• [Problem statement]
The records follow. Give them all back exactly.

• [Exercise input]
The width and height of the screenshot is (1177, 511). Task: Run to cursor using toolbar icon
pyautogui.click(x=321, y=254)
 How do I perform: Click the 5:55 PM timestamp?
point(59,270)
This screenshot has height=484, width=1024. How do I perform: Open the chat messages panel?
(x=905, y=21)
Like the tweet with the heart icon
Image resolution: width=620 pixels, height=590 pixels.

• [Written response]
The width and height of the screenshot is (1177, 511). Task: Run to cursor using toolbar icon
pyautogui.click(x=321, y=254)
 How do I perform: Click the 5:55 PM timestamp?
point(59,270)
This screenshot has height=484, width=1024. How do I perform: Open the chat messages panel?
(x=905, y=21)
Like the tweet with the heart icon
Image resolution: width=620 pixels, height=590 pixels.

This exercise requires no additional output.